The next one was inspired by a recent paper describing the results of an RCT assessing the effect of Hydroxychloroquine on COVID-19 patients. The plot is packed with information, but is still simple enough to understand. With a large number of categories, the stacked bars might not make it completely obvious that treatment appears effective. By using more colors, we might be able to overcome this. But I’ve reserved that for the final plot.

cc <- scales::seq_gradient_pal("#267efa", "white")(seq(0,1,length.out=11))
dsum[, linept := (rx == "treatment") * (2 - 0.3) + (rx == "control") * (1 + 0.3)]
dsum[, axis_label := factor(rx, labels = dnames[, axis_label])]

ggplot(data = dsum, aes( fill = WHO, y = N, x = axis_label)) +
geom_bar(position=position_fill(reverse=TRUE),
stat = "identity", width = 0.6) +
geom_line(aes(x = linept, y = N),
position = position_fill(reverse = TRUE),
lty = 3, size = .2, color = "black") +
geom_text(aes(label = scales::percent(prop, accuracy = 1L), y = prop),
position = position_stack(vjust = 0.5, reverse= TRUE),
size = 2.5, color = "grey20") +
theme(axis.title.x = element_blank(),
panel.grid = element_blank(),
legend.title = element_text(size = 8, face = "bold")) +
scale_fill_manual(
values = cc,
name = "WHO score",
labels = c("virus-free", 1:9, "died"),
guide = guide_legend(reverse = TRUE)) +
ylab("proportion") ### Distribution of outcome using divergent bars

In this last version, the stacked bars are rotated and shifted so that they diverge from the middle of the WHO scale. This emphasizes that the treatment arm does appear to have a higher proportion of patients who are doing relatively well. This divergent plot is a bit trickier to pull off manually using ggplot, and requires some manipulation of the factors to make it work out the way we want.
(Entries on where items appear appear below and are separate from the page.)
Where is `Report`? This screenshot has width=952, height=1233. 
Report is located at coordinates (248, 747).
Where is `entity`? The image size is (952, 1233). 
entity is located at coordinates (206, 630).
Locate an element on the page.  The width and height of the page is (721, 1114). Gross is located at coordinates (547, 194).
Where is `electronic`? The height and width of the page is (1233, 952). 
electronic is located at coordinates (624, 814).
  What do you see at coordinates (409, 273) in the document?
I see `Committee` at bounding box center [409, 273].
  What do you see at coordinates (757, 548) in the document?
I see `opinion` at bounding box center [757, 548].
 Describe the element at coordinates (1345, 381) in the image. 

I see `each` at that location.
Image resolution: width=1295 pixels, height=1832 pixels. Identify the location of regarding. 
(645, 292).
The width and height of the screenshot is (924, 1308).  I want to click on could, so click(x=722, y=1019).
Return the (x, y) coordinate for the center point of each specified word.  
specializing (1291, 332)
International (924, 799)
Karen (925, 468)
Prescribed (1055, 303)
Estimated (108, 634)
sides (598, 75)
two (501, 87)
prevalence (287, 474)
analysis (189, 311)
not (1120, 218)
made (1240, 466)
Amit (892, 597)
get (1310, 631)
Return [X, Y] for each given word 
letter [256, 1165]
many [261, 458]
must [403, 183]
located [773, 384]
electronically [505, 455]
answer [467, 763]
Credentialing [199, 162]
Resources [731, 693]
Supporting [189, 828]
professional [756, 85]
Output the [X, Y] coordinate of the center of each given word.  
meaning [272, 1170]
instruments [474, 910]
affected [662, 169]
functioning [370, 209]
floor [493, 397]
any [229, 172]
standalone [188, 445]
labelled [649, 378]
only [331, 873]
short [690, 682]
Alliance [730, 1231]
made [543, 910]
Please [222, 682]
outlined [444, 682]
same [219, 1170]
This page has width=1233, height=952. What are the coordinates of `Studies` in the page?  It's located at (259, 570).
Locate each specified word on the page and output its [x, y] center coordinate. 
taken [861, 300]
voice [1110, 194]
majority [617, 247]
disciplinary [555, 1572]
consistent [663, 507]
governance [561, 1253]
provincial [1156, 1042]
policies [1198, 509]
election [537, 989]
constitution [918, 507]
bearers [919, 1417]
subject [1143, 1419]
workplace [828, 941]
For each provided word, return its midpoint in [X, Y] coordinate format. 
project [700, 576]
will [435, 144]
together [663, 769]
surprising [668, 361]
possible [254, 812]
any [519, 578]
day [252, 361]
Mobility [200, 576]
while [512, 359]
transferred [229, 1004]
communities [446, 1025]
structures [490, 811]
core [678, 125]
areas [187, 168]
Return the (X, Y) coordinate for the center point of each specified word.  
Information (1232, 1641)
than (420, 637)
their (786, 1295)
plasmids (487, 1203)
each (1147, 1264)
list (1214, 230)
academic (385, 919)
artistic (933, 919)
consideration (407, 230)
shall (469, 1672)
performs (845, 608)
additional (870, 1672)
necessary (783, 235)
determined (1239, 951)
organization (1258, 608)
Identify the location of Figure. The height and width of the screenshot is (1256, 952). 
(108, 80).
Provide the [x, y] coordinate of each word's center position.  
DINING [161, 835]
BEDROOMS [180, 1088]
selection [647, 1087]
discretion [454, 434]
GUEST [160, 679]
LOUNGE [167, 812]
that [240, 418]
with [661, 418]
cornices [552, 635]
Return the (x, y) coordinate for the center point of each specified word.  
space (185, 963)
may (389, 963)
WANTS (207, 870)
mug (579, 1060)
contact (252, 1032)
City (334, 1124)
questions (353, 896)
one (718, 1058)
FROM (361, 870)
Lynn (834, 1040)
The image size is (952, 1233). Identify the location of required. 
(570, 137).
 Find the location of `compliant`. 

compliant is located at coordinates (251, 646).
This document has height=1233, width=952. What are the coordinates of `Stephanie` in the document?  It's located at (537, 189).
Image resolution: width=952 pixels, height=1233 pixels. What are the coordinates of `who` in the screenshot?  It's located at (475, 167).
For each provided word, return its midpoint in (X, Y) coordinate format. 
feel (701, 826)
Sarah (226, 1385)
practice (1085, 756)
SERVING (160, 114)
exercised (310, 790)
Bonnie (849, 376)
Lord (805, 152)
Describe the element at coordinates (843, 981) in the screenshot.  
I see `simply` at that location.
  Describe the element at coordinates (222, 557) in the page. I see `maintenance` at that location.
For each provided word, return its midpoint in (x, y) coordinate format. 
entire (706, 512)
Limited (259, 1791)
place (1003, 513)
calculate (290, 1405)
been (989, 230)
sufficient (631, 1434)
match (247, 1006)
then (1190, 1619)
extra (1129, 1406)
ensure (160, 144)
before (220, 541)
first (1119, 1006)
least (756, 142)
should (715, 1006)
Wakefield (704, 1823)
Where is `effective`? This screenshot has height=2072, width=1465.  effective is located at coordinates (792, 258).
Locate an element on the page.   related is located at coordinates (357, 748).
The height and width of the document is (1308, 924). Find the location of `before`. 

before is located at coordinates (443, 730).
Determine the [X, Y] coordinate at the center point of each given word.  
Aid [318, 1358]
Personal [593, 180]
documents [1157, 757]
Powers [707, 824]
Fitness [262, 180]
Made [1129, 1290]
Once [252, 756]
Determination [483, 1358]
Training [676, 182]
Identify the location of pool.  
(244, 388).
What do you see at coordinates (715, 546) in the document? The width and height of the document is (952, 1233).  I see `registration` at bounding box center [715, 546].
cc_low <- scales::seq_gradient_pal("#faa226", "white")(seq(0.2, 0.8, length.out=4))
cc_high <- scales::seq_gradient_pal("white", "#267efa")(seq(0.2, 0.8, length.out=7))
cc <- c(cc_low, cc_high)

dsum[, w_alt := factor(WHO, levels = 1:11, labels=letters[1:11])]
dsum_low <- dsum[as.numeric(w_alt) %in% c(1:4)]
dsum_high <- dsum[as.numeric(w_alt) %in% c(5:11)]
dsum_high[, w_alt := factor(w_alt, levels = letters[11:5])]

ggplot() +
geom_bar(
data = dsum_low,
aes(x = axis_label, y = -prop, fill = w_alt),
width = .6, stat="identity") +
geom_bar(
data = dsum_high,
aes(x = axis_label, y = prop, fill = w_alt),
width = .6, stat="identity") +
scale_fill_manual(
values = cc,
name = "WHO score",
labels = c("virus-free", 1:9, "died")) +
ylab("proportion") +
theme(panel.grid = element_blank(),
axis.title.y = element_blank(),
legend.title = element_text(size = 8, face = "bold")) +
scale_y_continuous(limits = c(-.50,.75),
breaks = c(-.50, -.25, 0, 0.25, .5, .75),
labels = c("50%", "25%","0%", "25%", "50%","75%")) +
geom_hline(yintercept = 0, color = "grey96") +
coord_flip() In the end, it is difficult to say which approach will be preferable - I think it will depend on the actual data and the differences between the groups. Of course, not all journals permit color, so that would certainly influence the design. But this is a good start: it gives us plenty to play around with once the data do finally arrive.